Table 5. Comparisons of CorLoc (%) on Object Discovery dataset.
Table 6. Comparisons of P and J (%) on Object Discovery dataset.
In Table 5, we can observe that, as compared with the co-segmentation methods, the UnsupOD obtains a significant improvement, i.e., 5.48% [21], 22.62% [19], 29.29% [17], and 67.95% [16]. The UnsupOD also outperforms the co-localization method [11] by 4.06% (76.58% vs. 80.64%). In particular, on the horse category, which is the most challenging subcategory due to multi-objects and complex background, the UnsupOD achieves the best performance when compared with all other methods. The experimental results demonstrate that the UnsupOD is robust to the complex scenarios.
Table 6 summarizes the comparison on the segmentation mask. Generally, the segmentation task is more challenging than the localization task, because the former not only need to find the location of the objects, but also need to obtain their refined shape masks. When compared with the other co-segmentation methods, the UnsupOD obtains the best results in all three categories, according to both P and J metrics. The excellent performance on the segmentation task further verifies the capability of our UnsupOD model.
Figure 4 shows a qualitative comparison. We randomly select two images for each category and display their corresponding segmentation mask. We can see that the co-segmentation methods [16,19,21] can discover objects in relatively simple background, such as the car examples. While the background gets complicated, like the airplane example, they are struggle to handle. On the contrary, the UnsupOD produces high-quality segmentation results with both simple and complex backgrounds. Moreover, our masks are more refined and they capture the shape of objects well, which is manly because the proposed motion-learning-based approach mines the high-level semantic features of objects and learns good visual features for appearance.
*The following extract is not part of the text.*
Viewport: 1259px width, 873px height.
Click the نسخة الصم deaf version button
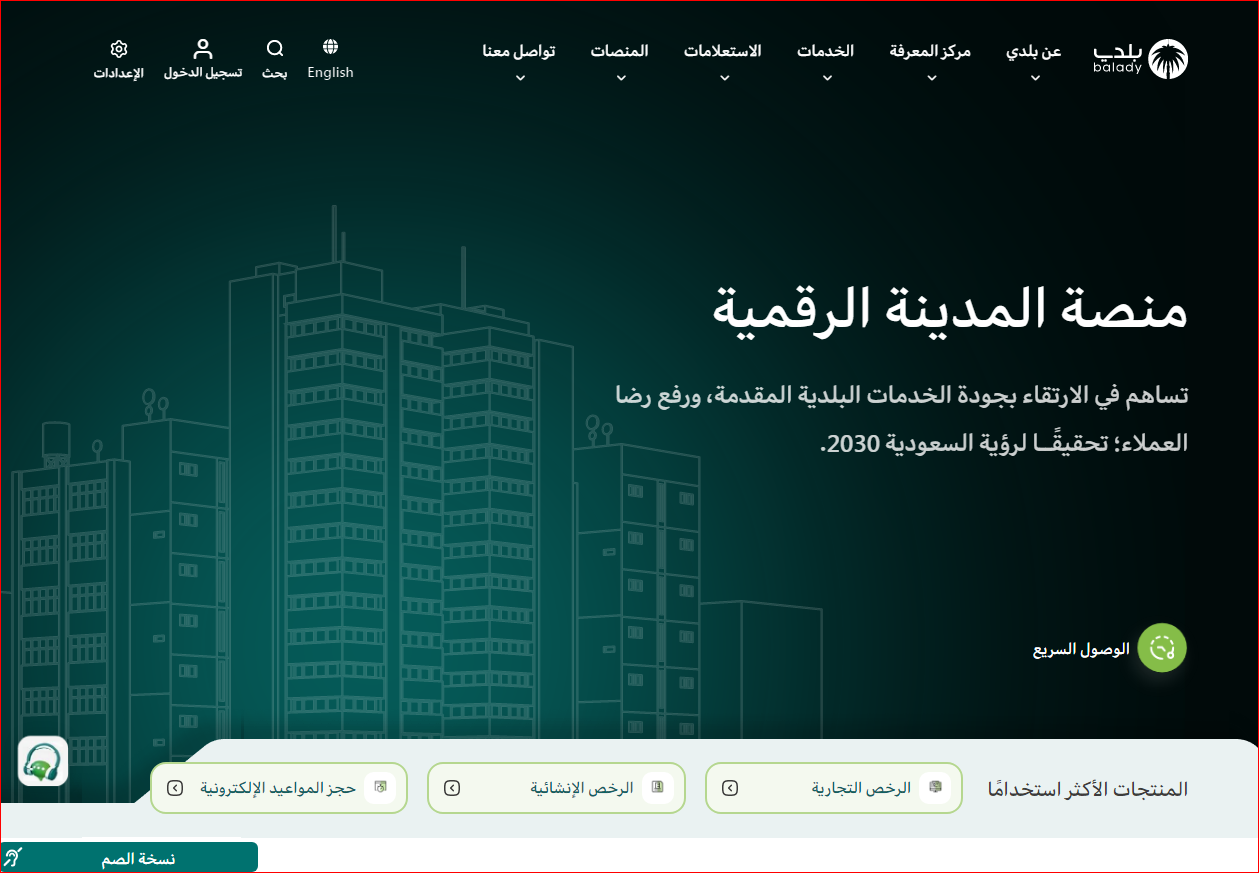130,858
Figure 5 illustrates more examples of our segmentation results.
Figure 4. Qualitative results on Object Discovery dataset. (a) Input image; (b) segmentation mask, obtained by Joulin et al. [17]; (c) segmentation mask, obtained by Joulin et al. [19]; (d) segmentation mask, obtained by Rubinstein et al. [21]; (e) segmentation mask, obtained by our binary mask model; and (f) ground truth.
Figure 5. Sample results from three classes on Object Discovery dataset. For each image, we show a pair of the original (top) and our segmentation result (bottom).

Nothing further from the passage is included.